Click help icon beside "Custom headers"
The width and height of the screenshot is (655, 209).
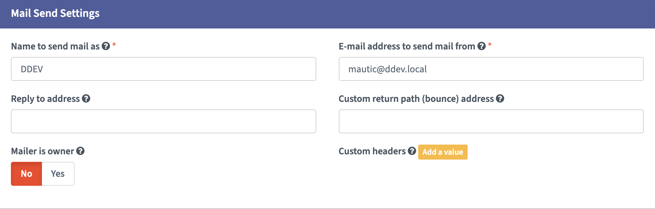412,151
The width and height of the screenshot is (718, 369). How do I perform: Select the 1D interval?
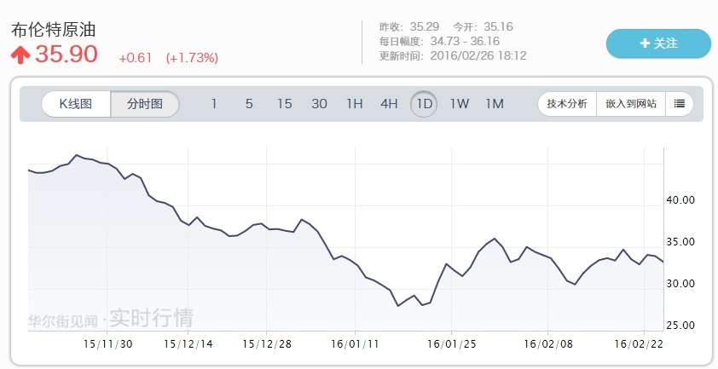point(424,104)
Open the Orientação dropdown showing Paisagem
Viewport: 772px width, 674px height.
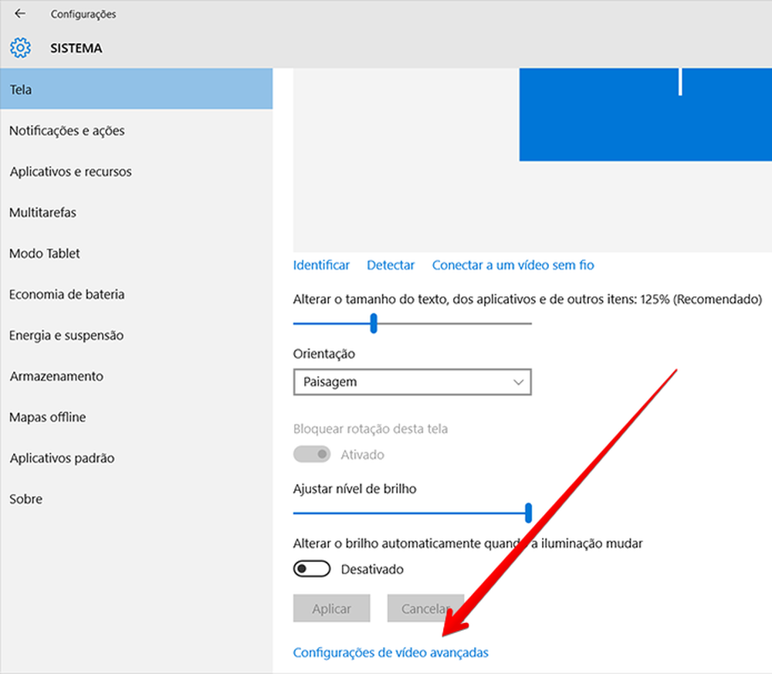pyautogui.click(x=412, y=381)
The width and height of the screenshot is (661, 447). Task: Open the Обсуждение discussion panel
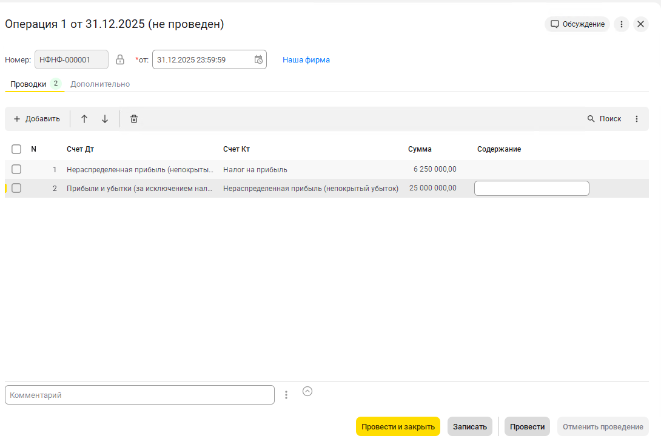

EXERCISE REQUIREMENTS:
For the material above, repeat each line exactly and leave out the pictures.

RESULT OF THE EXERCISE:
Click help icon beside "Custom headers"
The width and height of the screenshot is (655, 209).
412,151
The width and height of the screenshot is (718, 369). How do I perform: Select the 1D interval?
point(424,104)
Open the Orientação dropdown showing Paisagem
Viewport: 772px width, 674px height.
pyautogui.click(x=412, y=381)
The width and height of the screenshot is (661, 447). Task: Open the Обсуждение discussion panel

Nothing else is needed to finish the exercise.